(Stored data entries)
---------------
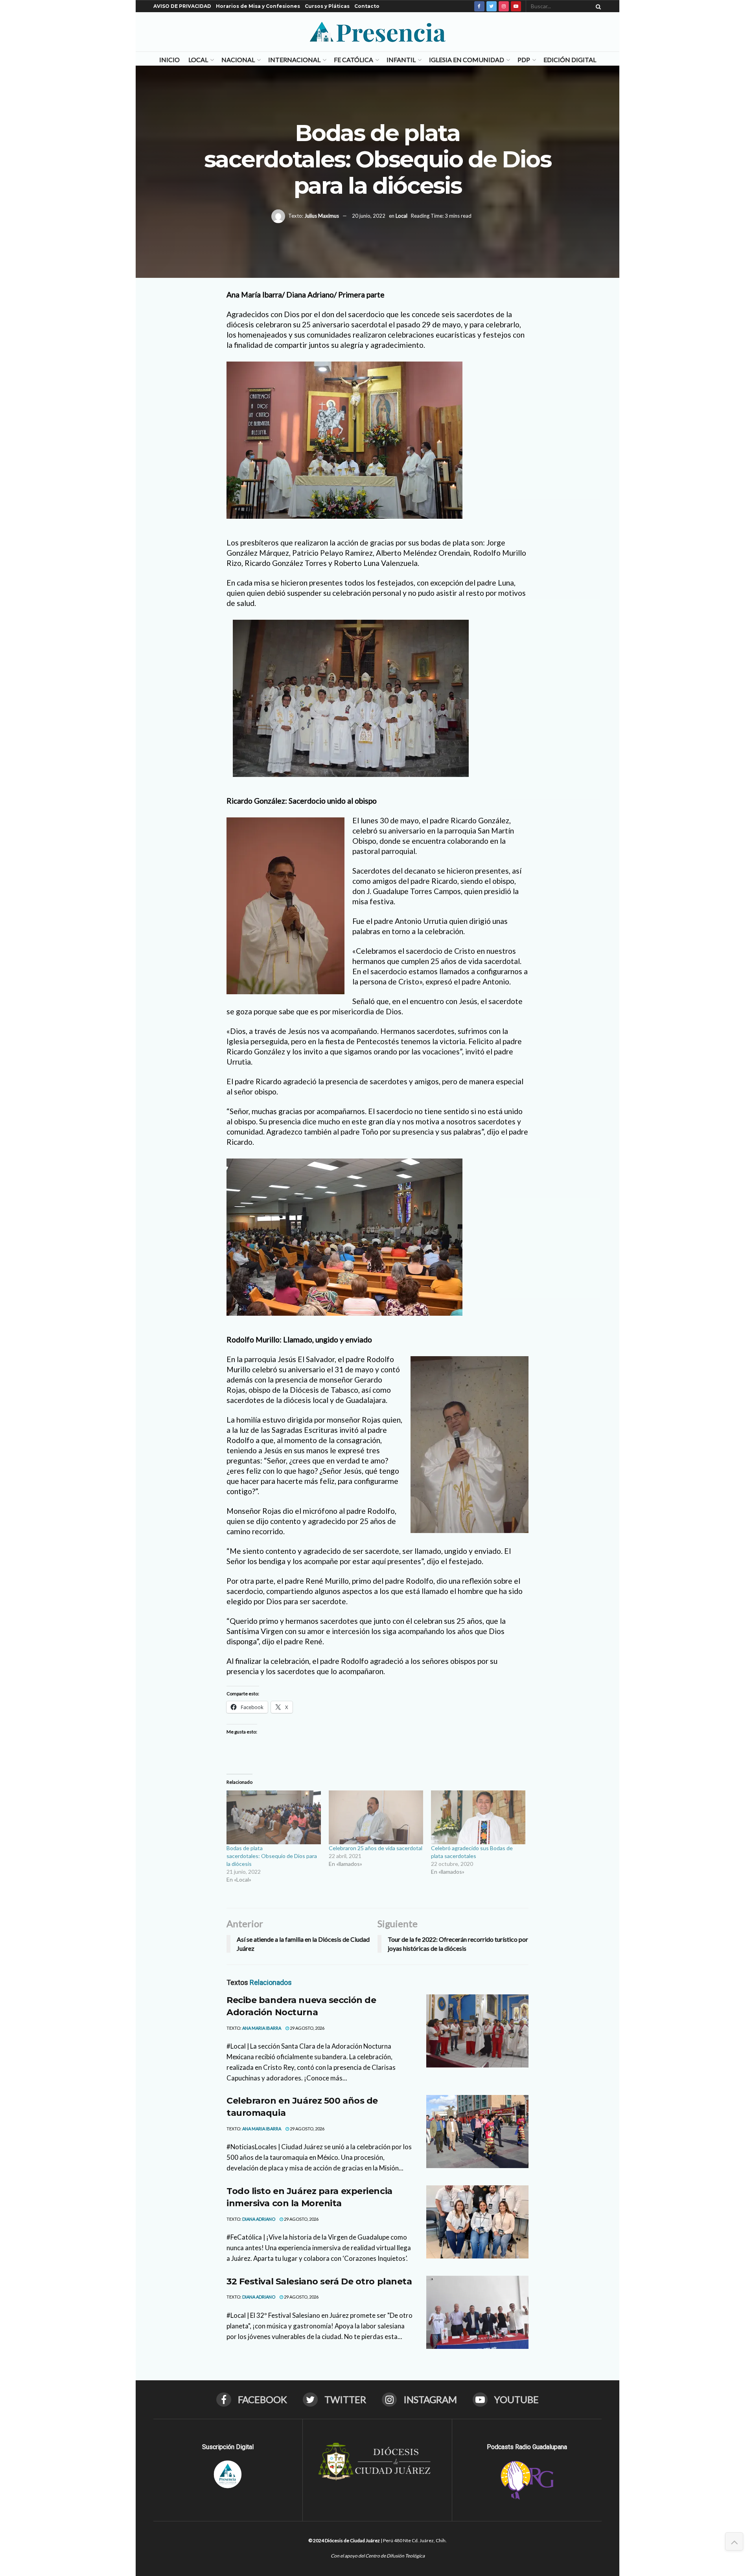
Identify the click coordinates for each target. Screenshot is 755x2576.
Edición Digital (569, 59)
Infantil (401, 59)
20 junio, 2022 (368, 215)
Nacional (238, 59)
---------------
▸ ASSIGNED TASK: Would you transcribe each of the entries exactly, skipping the pictures?

▸ COMPLETED EXERCISE:
Identify the click coordinates for each target. Screenshot is 755x2576.
Edición Digital (569, 59)
Infantil (401, 59)
20 junio, 2022 (368, 215)
Nacional (238, 59)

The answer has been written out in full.